▸ WORK ORDER
With the images removed, repeat the data below exactly.

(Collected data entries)
--- START ---
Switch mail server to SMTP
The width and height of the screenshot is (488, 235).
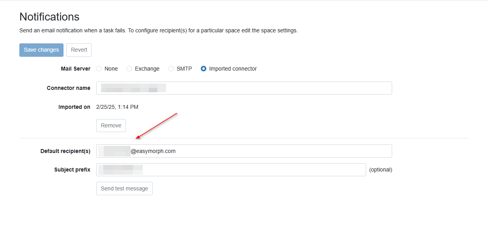(171, 69)
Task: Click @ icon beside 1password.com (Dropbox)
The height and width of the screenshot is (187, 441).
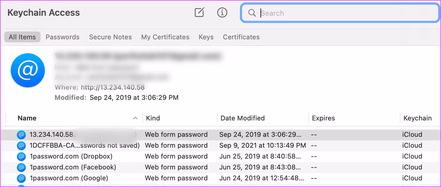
--- END ---
▸ ANSWER SPACE
Switch mail server to SMTP
The width and height of the screenshot is (488, 235).
(171, 69)
Task: Click @ icon beside 1password.com (Dropbox)
The height and width of the screenshot is (187, 441).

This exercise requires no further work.